Founded in Sacramento in 1988, U-CAN is a non-profit corporation whose mission is to inspire, prepare and support students, especially economically and culturally disadvantaged and at-risk youth, in gaining admission to and graduating from four-year colleges and universities. U-CAN has assisted more than 56,000 students through its high school programs that prepare students for academic and career success after high school.
More than half of U-CAN scholars who go to college choose to attend an HBCU. Since its inception, some 15,000 U-CAN scholars have been admitted to HBCUs – 6,000 received $54 million ($54,000,000) in scholarships from U-CAN’s HBCU partners.
UCAN focuses on HBCUs because their mission and values match its own. Rowe said HBCUs’ 18-1 to 25-1 student-faculty ratio provide a smaller, more nurturing environment that “many of our students need to flourish during the four-year college experience.”
Moreover, HBCUs are more open to working with promising students with marginal grade point averages, having developed effective education strategies that ensure academic success and high graduation rates, Rowe said.
The financial bottom line is that “HBCUs are more affordable than many colleges in California’s state and university systems and provide the same quality of education and training,” Rowe said. In addition to foreign study programs and internships, Rowe said many HBCUs have partnerships that allow their students to transfer to other top universities in the country.

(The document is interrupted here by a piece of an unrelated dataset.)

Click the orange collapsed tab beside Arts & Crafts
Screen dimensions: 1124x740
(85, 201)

Rowe, who founded U-CAN with his wife, Donna Rowe, stresses opportunity in education for all students. He said, “We have expanded our college recruitment fair from Sacramento to throughout Northern California, including the Bay Area – now including San Francisco for the first time, the Central Valley and California’s Inland Empire.

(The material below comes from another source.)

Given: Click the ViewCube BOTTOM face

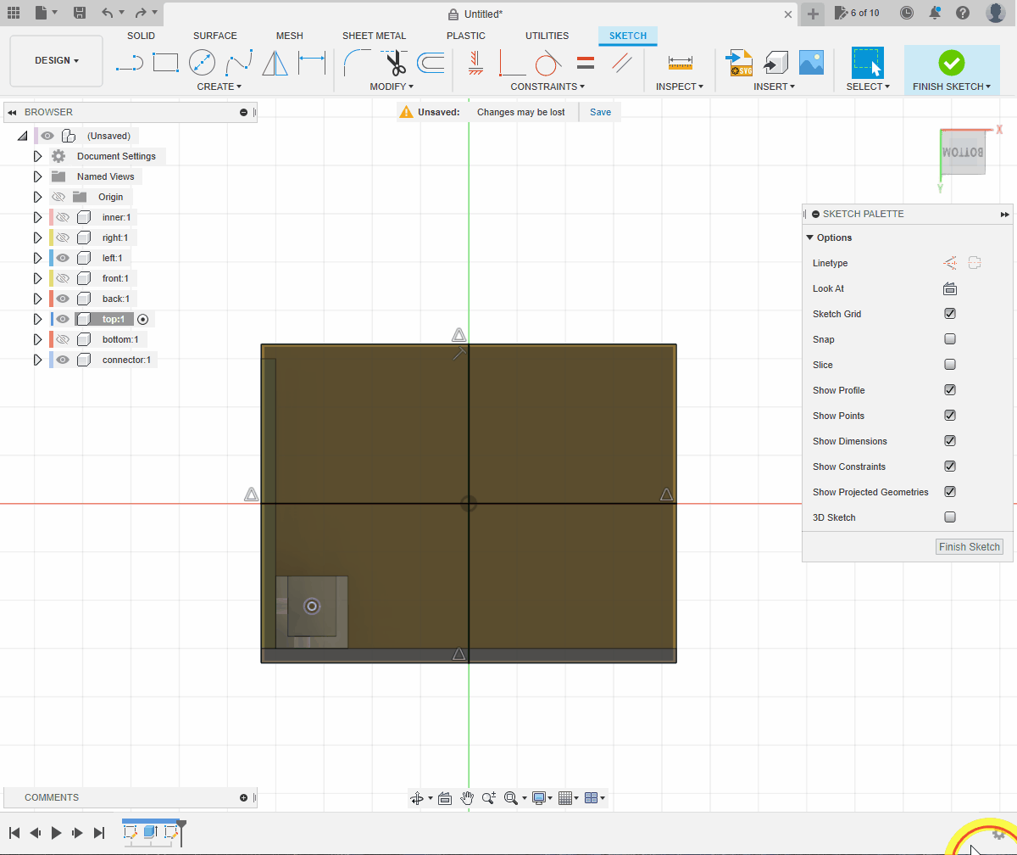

“Our goal is to include all ethnic and cultural groups shut out of mainstream academia who can benefit from the wonderful opportunities offered by HBCUs.”

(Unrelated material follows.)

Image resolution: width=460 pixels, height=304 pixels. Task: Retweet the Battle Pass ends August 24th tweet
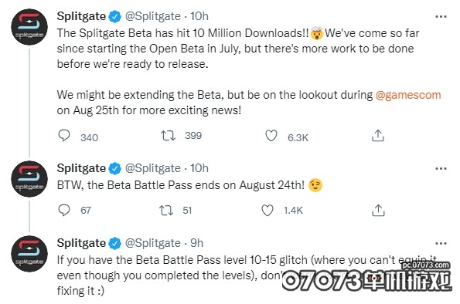(x=166, y=211)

Graduating seniors should bring several copies of their transcript, SAT/ACT scores (if taken), two letters of recommendation and a personal essay, if available, to qualify for on-the-spot admission. High school juniors are also encouraged to attend and should bring copies of their transcripts.
U-CAN’s 15th Annual Colleges Recruitment Fair locations
Mount Calvary Baptist Church (Scholarship Ministry), Monday, Sept. 8, 2014, Mount Calvary Baptist Church, 1735 Enterprise Dr., Bldg. 3, Fairfield, CA, 5:00 p.m. – 8:00 p.m.
Vallejo City USD, Tuesday, Sept. 9, 2014, Vallejo High School, 840 Nebraska St., Vallejo, CA, 9:00 a.m. – Noon
Oakland USD and Laney College, Wednesday, Sept. 10, 2014, Laney College, 900 Fallon St., Oakland, CA, 4:00 p.m. – 8:00 p.m.
Twin Rivers USD, Thursday, Sept. 11, 2014, Grant Union High School, 1400 Grand Ave., Sacramento, CA, 9:00 a.m. – Noon
Sacramento City USD, Friday, Sept. 12, 2014, Sacramento High School, 2315 34th St., Sacramento, CA, 9:00 a.m. – Noon
Elk Grove USD, Saturday, Sept. 13, 2014, Monterey Trail High School, 8661 Power Inn Rd., Elk Grove, CA, 10:00 a.m. – 2:00 p.m
San Francisco Alliance of Black School Educators, Monday, Sept. 15, 2014, Mission High School, 3750 18th St., San Francisco, CA, 4:00 p.m. – 8:00 p.m.
Modesto Junior College and Modesto City Schools, Tuesday, Sept. 16, 2014, West Campus, Mary Stewart Rogers Center, 435 College Ave., Modesto, CA, 9:00 a.m. – 1:00 p.m.
San Bernardino City USD, Wednesday, Sept. 17, 2014, San Bernardino High School, 1850 North E St., San Bernardino, CA, 9:00 a.m. – 12:30 p.m.
Moreno Valley USD, Wednesday, Sept. 17, 2014, Vista del Lago High School, 15150 Lasselle St., Moreno Valley, CA, 4:30 p.m. – 8:00 p.m.
Rialto USD in partnership with Fontana USD, Thursday, Sept. 18, 2014, Wilmer Amina Carter High School, 2630 North Linden Ave., Rialto, CA, 9:00 a.m. – 12:30 p.m.
Clark County Commissioner Lawrence Weekly in partnership with U-CAN, Saturday, Sept. 20, 2014, Doolittle Community Center, 1950 North J St., Las Vegas, NV, 10:00 a.m. – 4:00 p.m.